Animated LED Keyboard

led_keyboard

[Brian] made this really cool LED keyboard. He started with a Deck Legend Fire. When he got it, he realized that every key had its own LED, but the entire unit was either on, or off. He just couldn’t live with that and decided to start hacking into it to make each light individually controlled. He found a perfect empty space in the back of the keyboard and designed custom PCBs to control his lighting. he notes that he spent 12 hours of cutting and soldering wires to each of the lights in the keyboard, that doesn’t include the PCB construction.

In the end, he had a fantastic looking keyboard that had cool effects like heat mapping and idle animations. All stock features still work and it looks almost entirely stock. The only obvious difference is the fact that it has two USB cables coming out of it due to some issues with his KVM switch not detecting it.

16 thoughts on “Animated LED Keyboard

  1. Totally stunning! Really nice work!

    This hack sure was worth the effort. The effect is great and offers more possibilities for playing around with the keyboard.

    For example you could make light radiate from the key you just pressed and fading out across the other keys.
    You could also use it to play games on the keyboard using the keyboard as a display (i just can’t imagine anything that would play good).

    Extremely nice, one of the hacks i would consider doing myself.

  2. He used a 68HC908JB8…brings back memories. It’s still a good chip for low-end USB projects. Cheap, has USB hardware built in, meaning that you just grab the interrupt and see what bytes you just received. While the effective instruction rate is around 1 MIPS, it still compares well against a similar-cost setup using software USB on an ATTiny, since the AVR is spending nearly all of its time on USB. The downside is development…he uses Codewarrior and assembly, but you can actually find a free HC08JB8 assembler from PE-Micro. The chip supports in-circuit programming, but you have to set a few jumpers and apply 11 volts to program it.

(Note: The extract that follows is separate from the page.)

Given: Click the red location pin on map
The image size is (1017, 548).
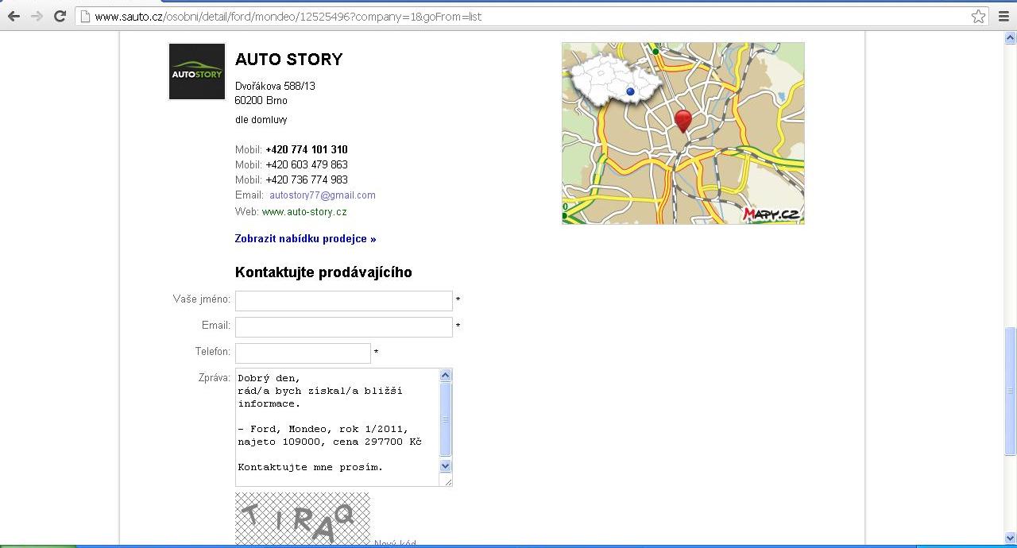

  3. This thing is so cool. A much more affordable alternative to the optimus maximus keyboard. The next step is to take it RGB. That would be a killer product. I would pay $200 for an RGB version. Even if it was just RGB on a-z.

  4. cool hack …

    which keys do you light for beeing useful? what about a typing aid system?
    -> Light the keys that are more probable depending on the last characters entered.

    There are some powerfull modeling tools for text compression (context tree weighting) that look at the last 5-10 characters and assign probabilities for next characters.

  5. schobi: A typing aid system would just be useful for people who actually look at their keyboard while typing. My keyboard is usually below the table where i can’t see it.

    _matt: I’ve also thought about lightsout (because i really like that game :)). But the keys arent in a 90 degrees grid. Actually you could just play it perfectly well on an 3×4 region on the numpad.